Auch die regelmäßige Einnahme von Schmerzmitteln kann ein Magengeschwür auslösen. Daher wird mitunter dazu geraten, zusätzlich Medikamente einzunehmen, welche die Bildung von Magensäure hemmen. Wie hoch das persönliche Risiko für ein Magen-Darm-Geschwür ist und welche Medikamente infrage kommen, um den Magen zu schützen, lässt sich am besten gemeinsam mit der Ärztin oder dem Arzt klären.

Wie wird ein Magengeschwür festgestellt?

Wenn die Ärztin oder der Arzt ein Magengeschwür vermutet, wird zunächst der Bauch abgetastet. In der Regel folgt eine Magenspiegelung, bei der Speiseröhre und Magen untersucht werden. Dabei entnimmt man eine Gewebeprobe und untersucht sie auf Helicobacter-pylori-Bakterien, Anzeichen für eine Entzündung sowie auf Gewebeveränderungen, wie sie bei Krebs zu finden sind.

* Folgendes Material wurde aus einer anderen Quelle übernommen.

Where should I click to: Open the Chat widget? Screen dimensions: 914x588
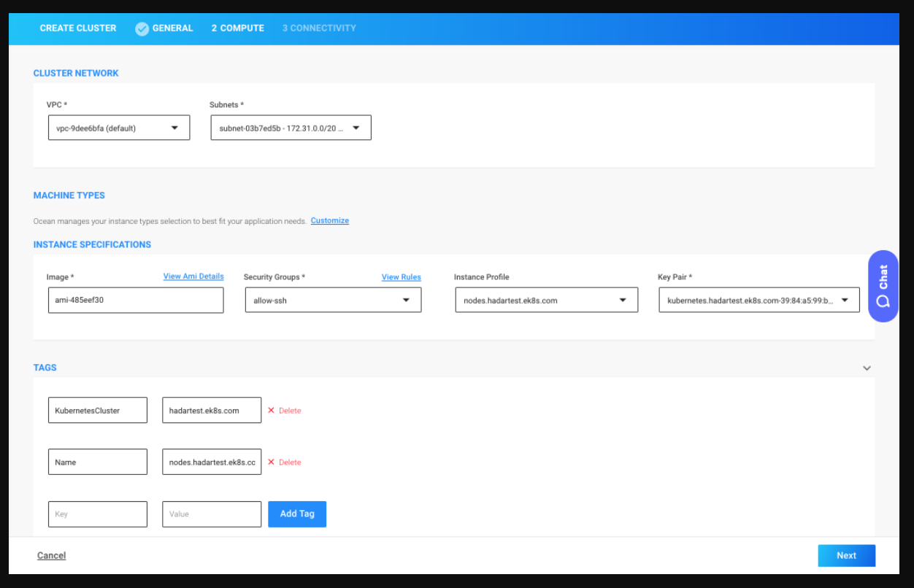pos(883,287)
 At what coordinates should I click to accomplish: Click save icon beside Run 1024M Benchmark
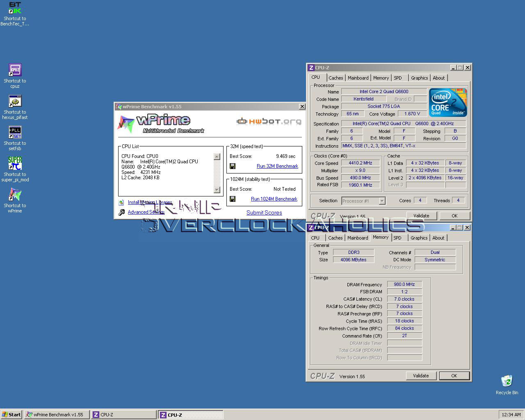pyautogui.click(x=233, y=199)
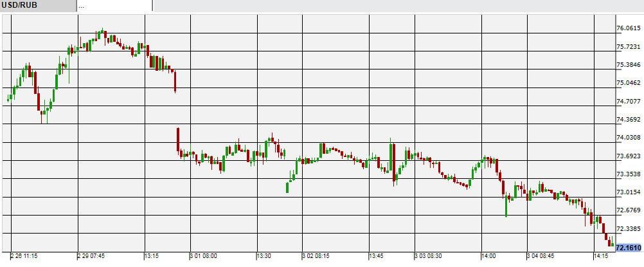
Task: Click the 76.0615 price axis label
Action: point(628,28)
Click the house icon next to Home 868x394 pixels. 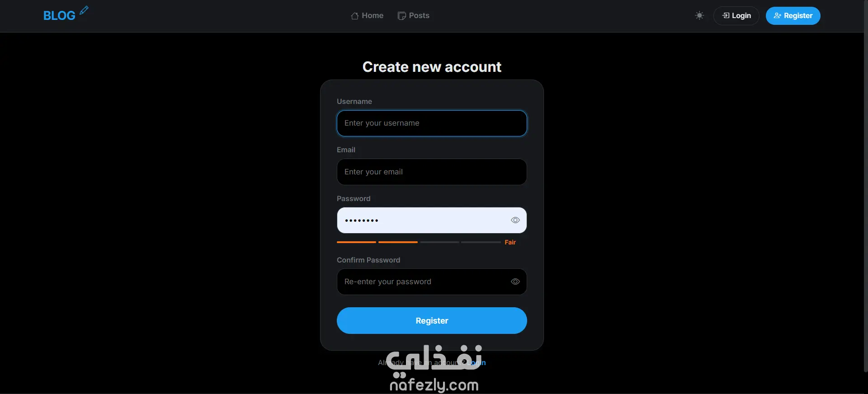click(355, 16)
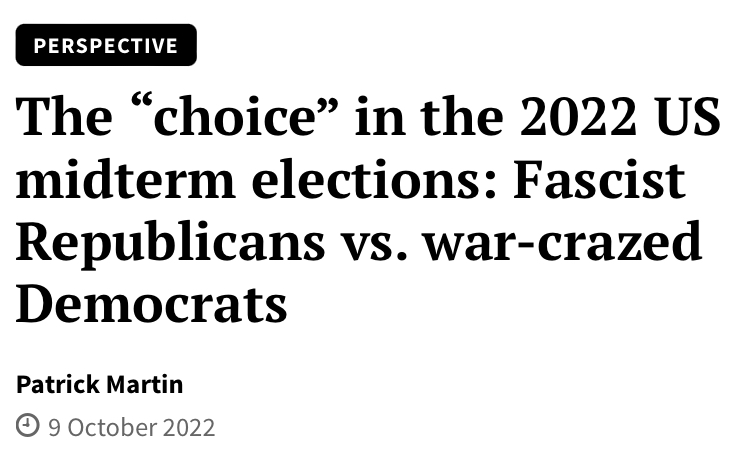750x467 pixels.
Task: Click the word "in" in the headline
Action: (x=380, y=116)
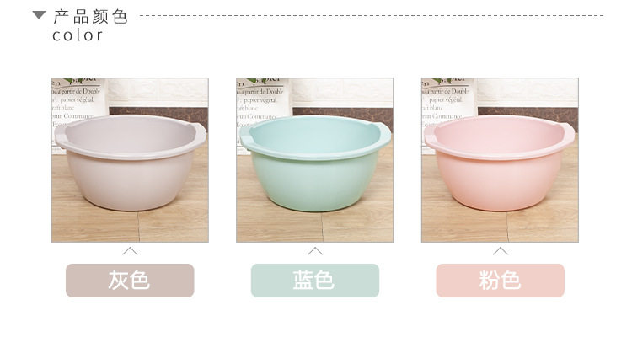
Task: Select the 蓝色 color option
Action: coord(315,281)
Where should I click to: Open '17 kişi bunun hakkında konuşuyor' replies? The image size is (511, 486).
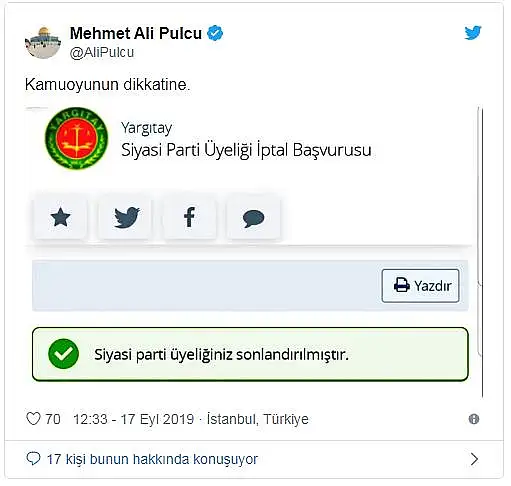152,459
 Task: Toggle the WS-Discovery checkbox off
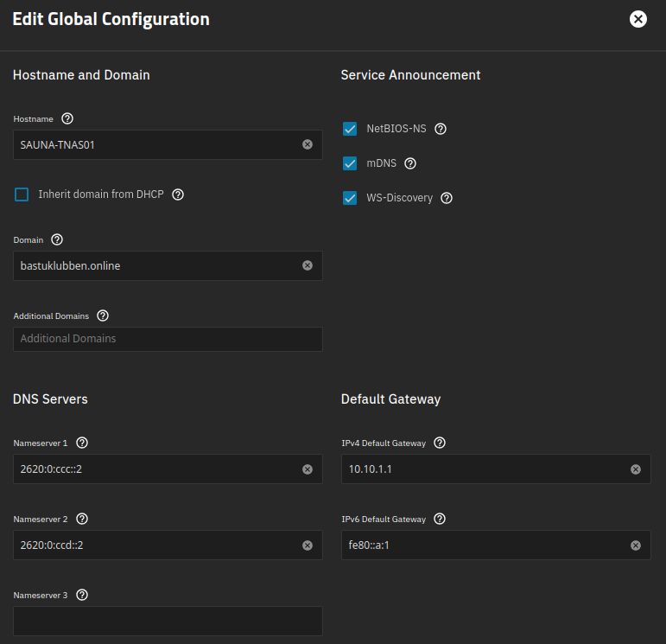(x=350, y=198)
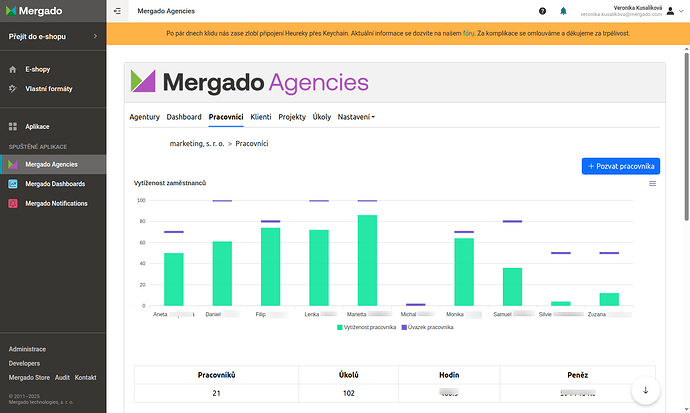Click the page's vertical scrollbar
Image resolution: width=690 pixels, height=413 pixels.
coord(685,150)
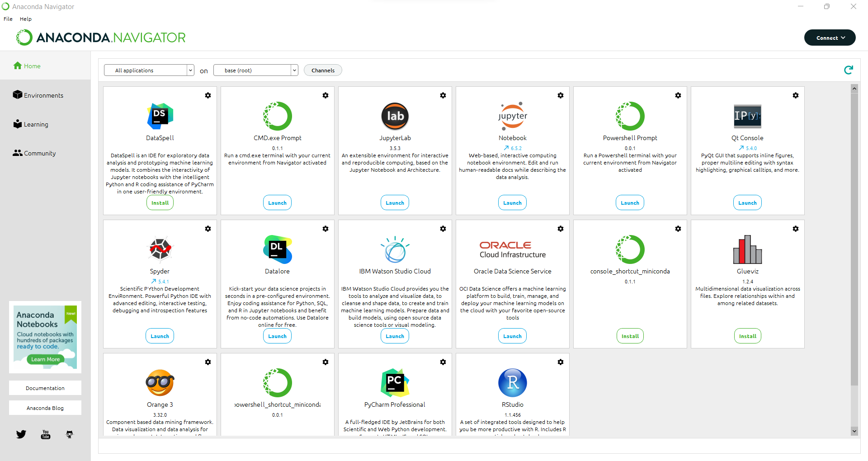The image size is (868, 461).
Task: Open the gear options on the Spyder tile
Action: (208, 229)
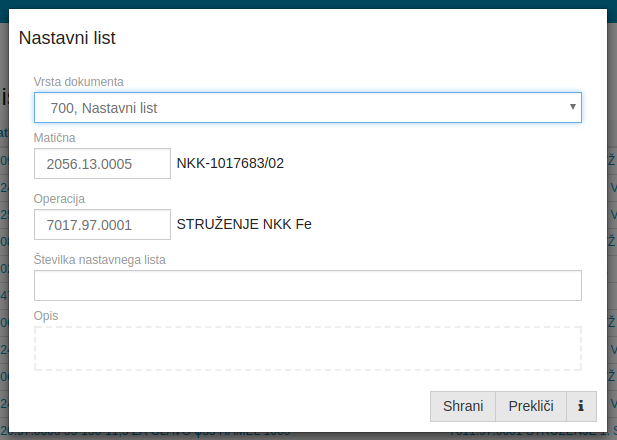Open the '700, Nastavni list' combo box
This screenshot has width=617, height=440.
(300, 107)
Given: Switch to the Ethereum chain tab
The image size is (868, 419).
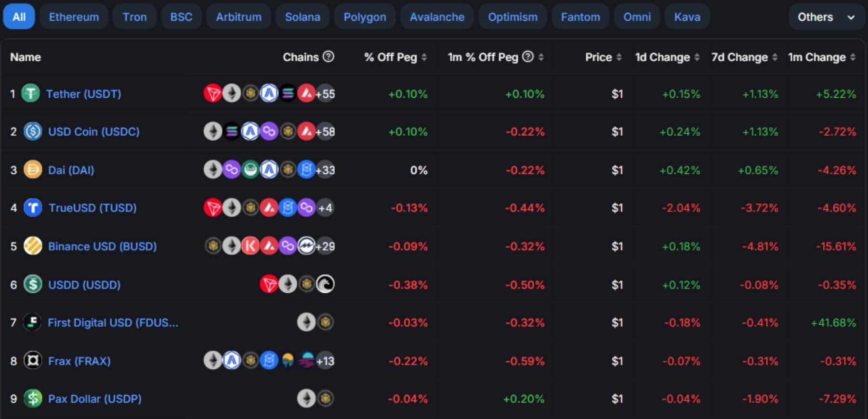Looking at the screenshot, I should (x=74, y=17).
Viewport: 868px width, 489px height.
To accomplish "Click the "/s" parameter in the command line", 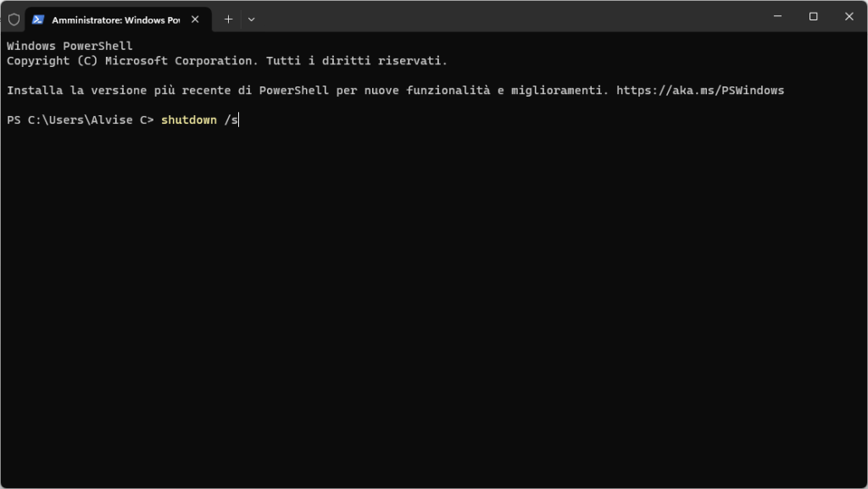I will [231, 120].
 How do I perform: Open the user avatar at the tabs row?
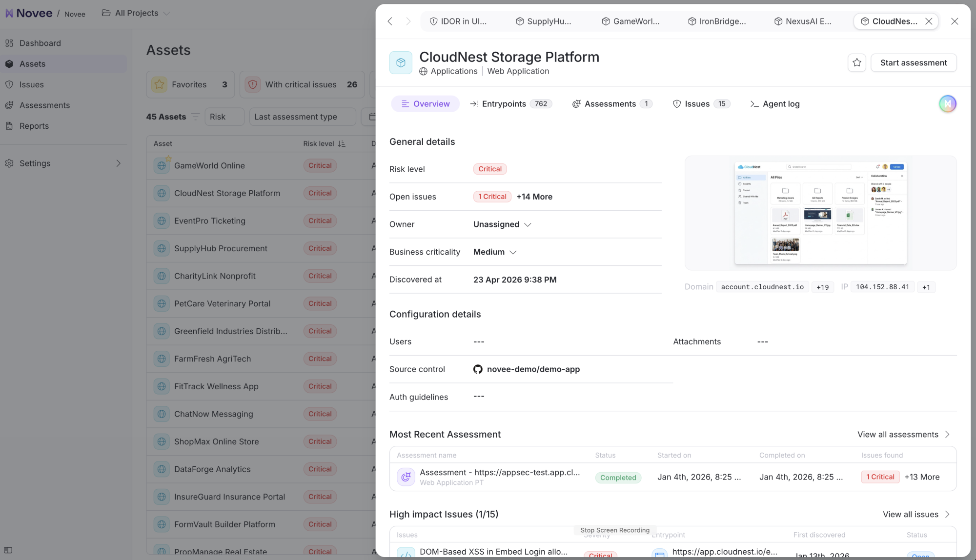[947, 104]
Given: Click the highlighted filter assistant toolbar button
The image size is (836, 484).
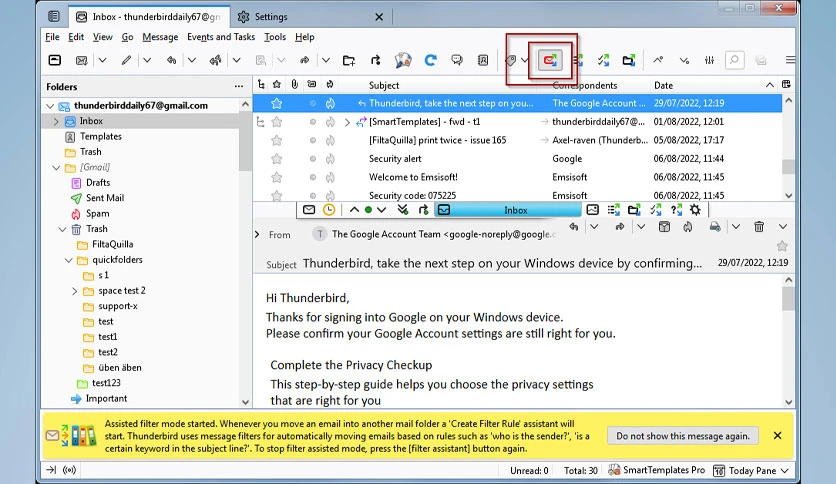Looking at the screenshot, I should pos(550,60).
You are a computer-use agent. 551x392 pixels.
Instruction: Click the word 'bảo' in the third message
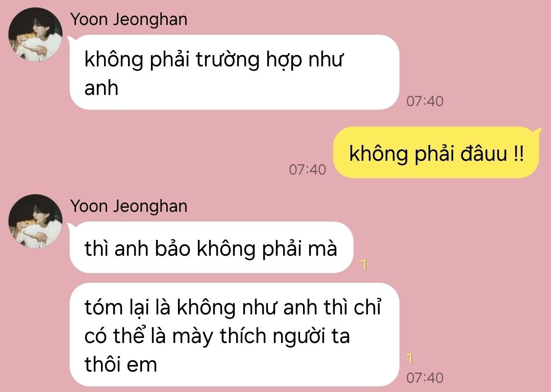click(x=172, y=249)
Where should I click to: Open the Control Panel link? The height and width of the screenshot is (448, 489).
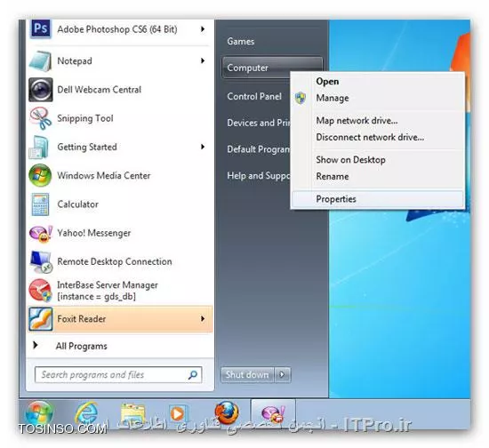click(254, 96)
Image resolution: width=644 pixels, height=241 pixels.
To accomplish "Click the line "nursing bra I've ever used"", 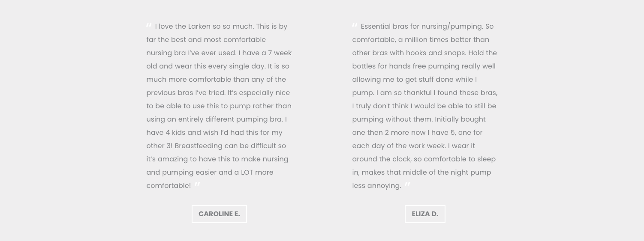I will (x=219, y=53).
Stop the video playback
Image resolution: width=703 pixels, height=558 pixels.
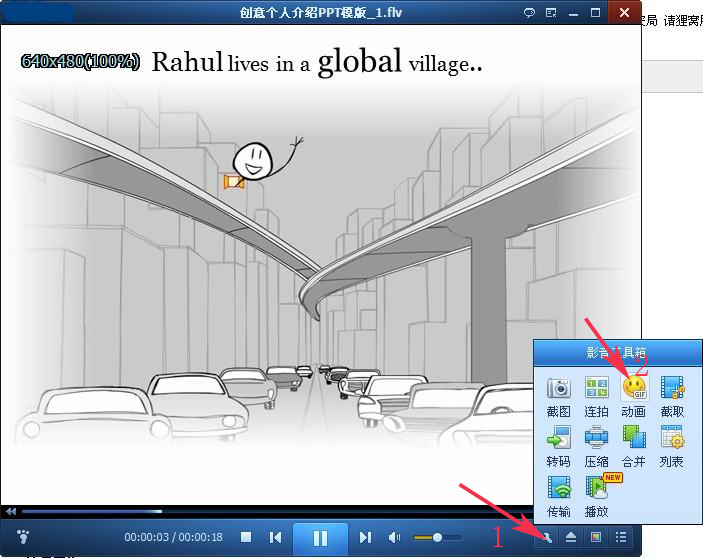(x=246, y=538)
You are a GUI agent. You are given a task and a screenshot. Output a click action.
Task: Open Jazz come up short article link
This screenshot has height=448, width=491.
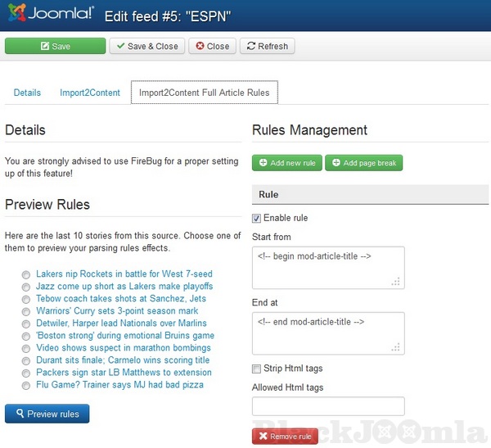tap(124, 287)
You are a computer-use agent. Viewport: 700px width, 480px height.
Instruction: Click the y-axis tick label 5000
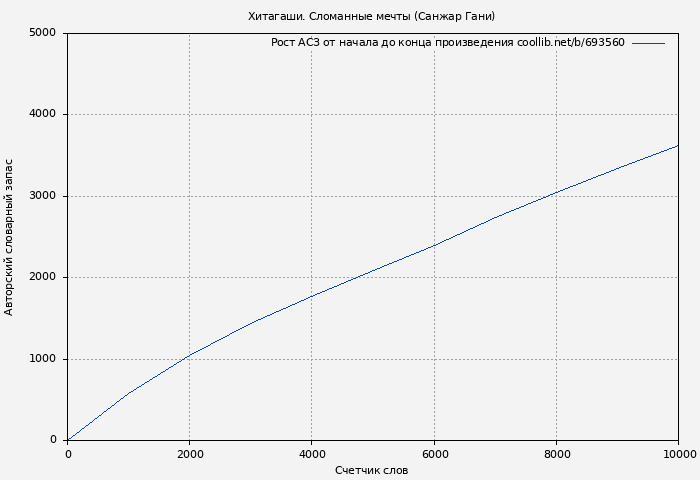pos(43,33)
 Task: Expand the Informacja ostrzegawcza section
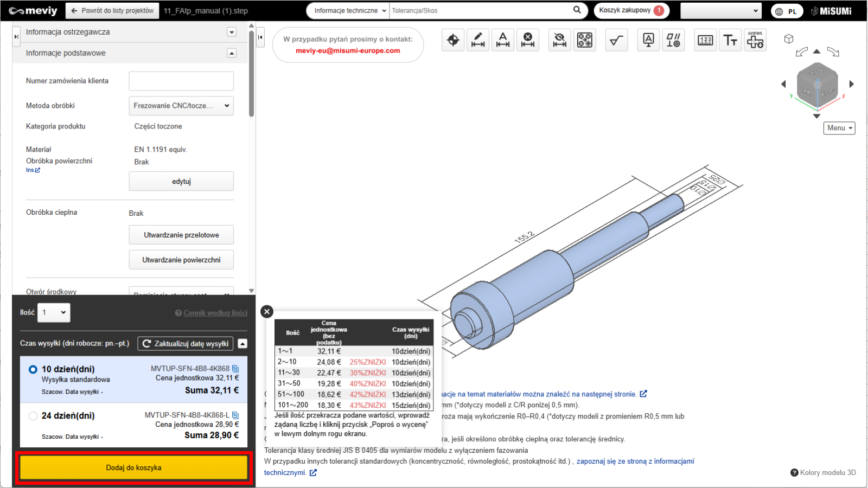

Bei einem Verdacht auf ein Magengeschwür wird zunächst der Bauch abgetastet. Darauf folgt meist eine Magenspiegelung.

Wie behandelt man ein Magengeschwür?

Ein Magengeschwür heilt manchmal ohne Behandlung innerhalb von 2 bis 3 Monaten ab. Häufig entwickelt es sich nach einiger Zeit aber erneut.

Die Behandlung hängt von den Ergebnissen der Magenspiegelung und der Gewebeuntersuchung ab.

Finden Ärztinnen und Ärzte keine Helicobacter-Bakterien und stellen auch keinen Krebs fest, kommen meistens Protonenpumpenhemmer (PPI) wie Omeprazol oder Pantoprazol zum Einsatz. Diese reduzieren die Bildung von Magensäure. Die Medikamente nimmt man über 4 bis 8 Wochen ein.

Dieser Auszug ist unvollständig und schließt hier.